IBM and others in the IT industry had been thinking about the ethics of AI since long before signing the Rome Call, says Christina Montgomery, the company’s chief privacy officer and chair of its AI ethics board.

“It’s essentially a reiteration of principles that we had adopted internally, that Microsoft had adopted internally, and that a number of companies were adopting or thinking about at the time,” she says.

It’s natural for IBM, a company that traces its origins back over a century, to take a more holisitic view of its technology, she says. “We’re very different culturally from a lot of new technology companies and we think deeply about the technology that we’re putting into the world.”

Deep thought about the ethics of AI is something IBM is encouraging in other ways, supporting the development of a network of universities that will incorporate the principles of the Rome Call for AI Ethics in their curriculums, something that will eventually lead to a new generation of graduates better equipped to consider such questions.

The six principles

The Rome Call itself consists of a preamble and six succinct principles that supporters commit to. In their entirety, they are:

  1. Transparency: AI systems must be understandable to all.
  2. Inclusion: These systems must not discriminate against anyone because every human being has equal dignity.
  3. Responsibility: There must always be someone who takes responsibility for what a machine does.
  4. Impartiality: AI systems must not follow or create biases.
  5. Reliability: AI must be reliable.
  6. Security and privacy: These systems must be secure and respect the privacy of users.

While software vendors Microsoft and IBM were the first two enterprises to support the Rome Call, its ethos is aimed more broadly at any organization using the technology, in enterprises, governments, and civil society.

It will be easier for enterprises to comply with some of these principles than with others. Reliability and security can be taken into account at every level, but CIOs may need to bake inclusion and impartiality into project requirements at an early stage.

The principle of responsibility will require broader buy-in, as it requires a cultural shift to avoid blaming unwelcome decisions on an algorithm, whether AI-based or not.

Transparency, though, is a whole other matter.

Hurdles to answering the call

Shlomit Yanisky-Ravid, a visiting professor at Fordham University’s School of Law, says that unless we understand what an AI is really doing, we won’t be able to think about the ethical issues around it. “That’s where I see a lot of gaps and conflicts between the industry and the ethical and legal demands,” she says.

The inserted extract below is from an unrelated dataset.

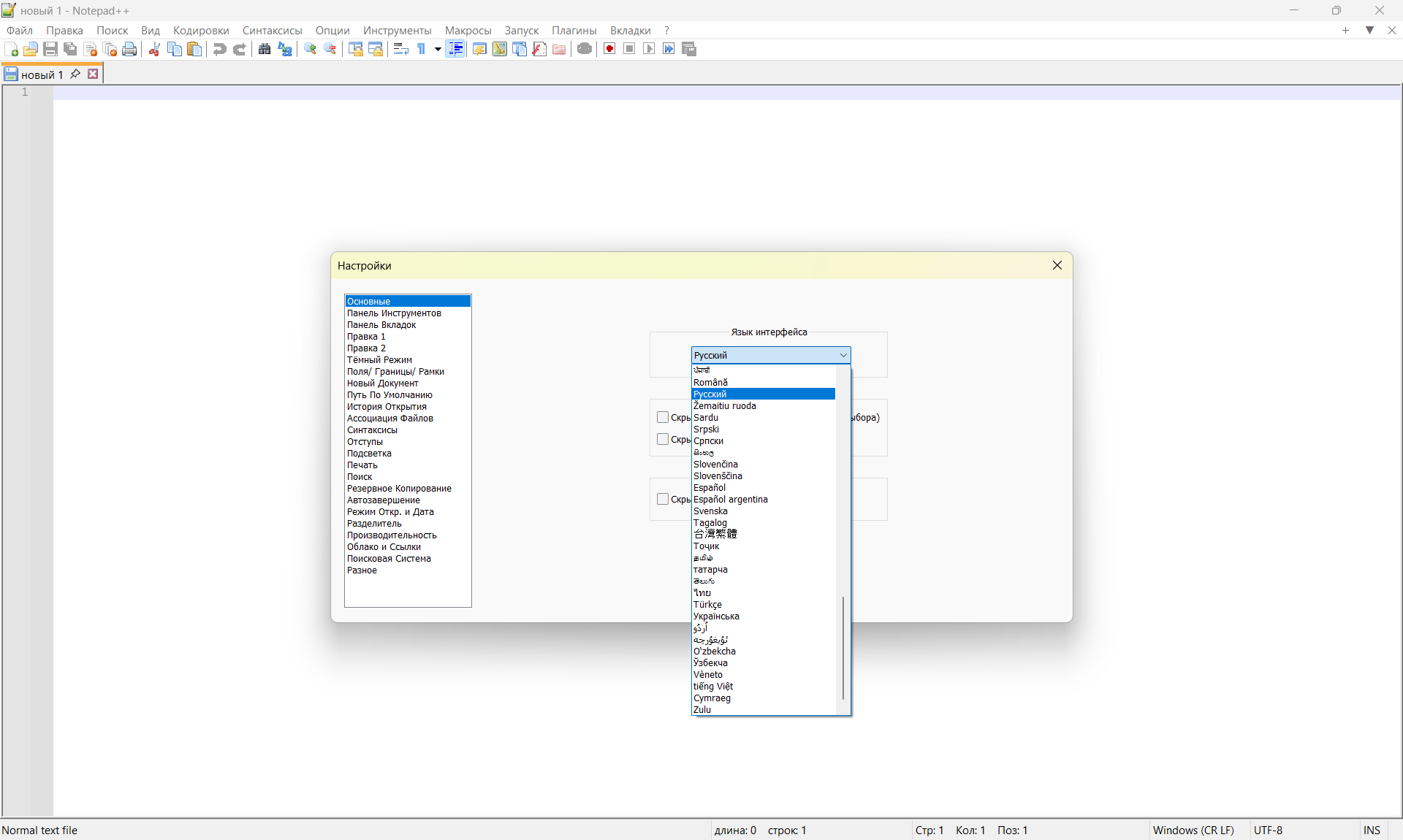Tick the second checkbox in the middle group

663,439
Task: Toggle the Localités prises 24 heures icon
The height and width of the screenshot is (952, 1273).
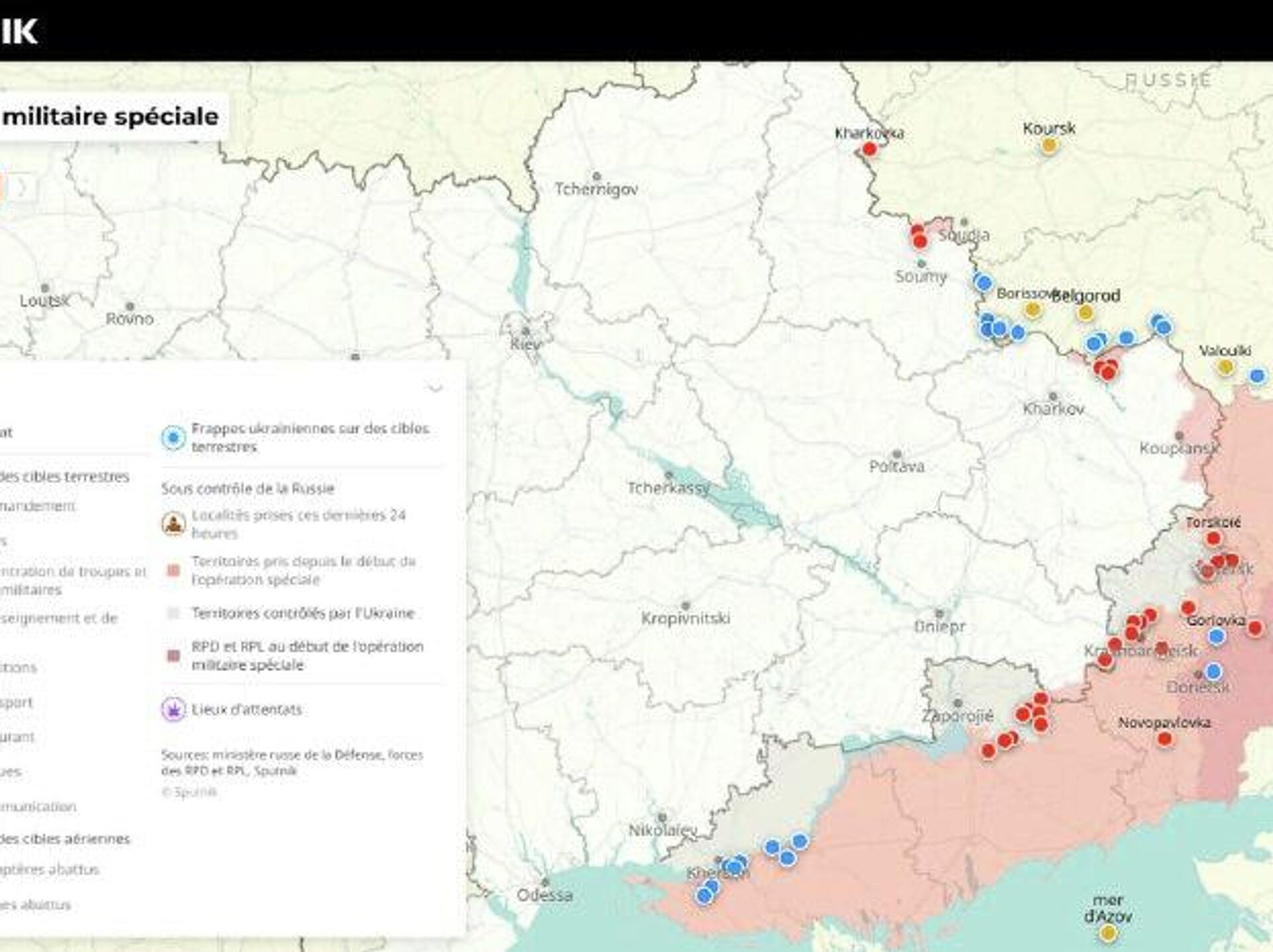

The EU’s General Data Protection Regulation (GDPR) already includes provisions that some academics construe as a right to explainability of software in general. Articles 13-15 give those who are subject to the effects of automated decisions a right to “meaningful information about the logic involved.”

For IBM’s Montgomery, it’s clear: “Using AI models in your operations that aren’t explainable, that aren’t transparent, could have unintended consequences.”

But there’s a problem, says Yanisky-Ravid: “We can speak about transparency, we can speak about explainability, but we cannot really make it happen — at least for now.”

Her speciality is intellectual property law, where the opacity of AI systems is making for interesting cases involving the moral right of AIs to be recognized as inventors or creators.

Some of those cases involve Stephen Thaler, creator of an AI tool called Dabus that he used to design a novel food container. His initial attempts to credit Dabus as co-inventor in patent filings around the world were rejected, with patent authorities insisting only a human could be responsible for the process of invention. However, Thaler later won one case on appeal: IP Australia, the government agency, has recognized Dabus as an inventor. Other appeals are ongoing.

Some may be put off by the fact the first signatories of the call included a representative of the Pontifical Academy of Life, an ethics think tank run by the Catholic Church, but IBM’s Montgomery says it was never intended to be just a religious call. “The goal is to extend it as much as possible.”

Whatever their beliefs, CIOs should be engaging with the ethical questions around AI right now, she says. “If you wait, it’s too late,” she says.